La información disponible no precisa cuánto durará la pausa, qué productos además de las bebidas alcohólicas habrían quedado afectados ni qué compromisos asumieron los dos gobiernos. El alivio elimina así el vencimiento inmediato, pero no ofrece una solución permanente para planificar producción, compras y entregas.
Un arancel del 50 % elevaría de forma considerable el coste de los productos canadienses afectados al entrar en Estados Unidos. Según los contratos y el mercado, ese coste podría recaer en productores, importadores o distribuidores, trasladarse a los compradores o repartirse entre los participantes de la cadena.
La disputa sobre bebidas queda en suspenso
El acuerdo ha dejado en suspenso el enfrentamiento comercial sobre las bebidas alcohólicas. Los productores canadienses y los compradores estadounidenses conservan por ahora las condiciones existentes y evitan decidir de inmediato si suben precios, reducen pedidos o buscan proveedores alternativos.
La pausa también importa a distribuidores y minoristas de productos canadienses. Un arancel del 50 % podría alterar rápidamente los márgenes, sobre todo cuando resulte difícil sustituir marcas consolidadas o renegociar contratos. Los operadores ganan tiempo, pero la falta de una fecha final mantiene inciertos los costes futuros.
Los productores aún deben decidir si mantienen los envíos y las existencias previstos mientras continúan las negociaciones. Los importadores afrontan un cálculo similar: adelantar compras protegería el suministro si regresan los aranceles, pero un inventario excesivo inmovilizaría capital si cae la demanda o se resuelve la disputa.
Los productores de miel temen efectos indirectos
La preocupación alcanza a empresas que no exportan directamente a Estados Unidos. Pequeños productores de miel de los condados de Essex y Chatham-Kent, en Ontario, advierten que los aranceles estadounidenses podrían afectarles aunque no vendan su producto en el mercado estadounidense. Temen que los grandes productores, ante un menor acceso a clientes de Estados Unidos, desvíen más miel a Canadá.
Ese desplazamiento podría intensificar la competencia interna. La oferta adicional ejercería presión sobre los precios y el espacio en los estantes, perjudicando a pequeños productores dependientes de compradores canadienses. El caso muestra que un arancel puede alcanzar a empresas ausentes de los documentos aduaneros: una barrera a la exportación puede redirigir volúmenes hacia procesadores, mayoristas y minoristas locales.

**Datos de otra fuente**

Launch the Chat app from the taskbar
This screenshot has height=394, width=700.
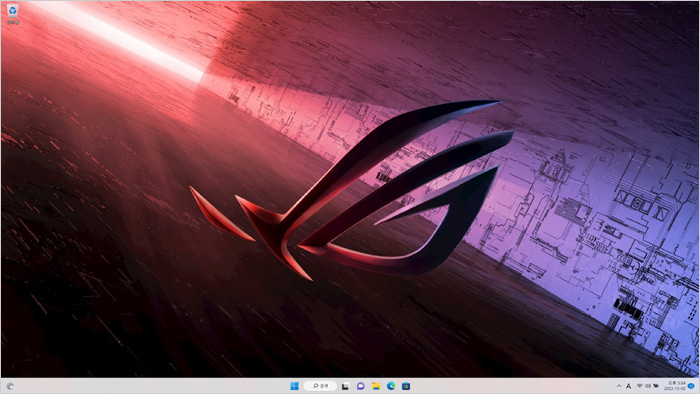[361, 386]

La pausa reduce la amenaza inmediata, pero no la elimina. Las empresas de miel, los proveedores de bebidas y sus clientes siguen expuestos a otro cambio si el acuerdo no produce una solución duradera. Hasta que ambos gobiernos aclaren la duración y los productos cubiertos, las compañías deberán gestionar pedidos, existencias y precios ante la posible vuelta de los aranceles del 50 %.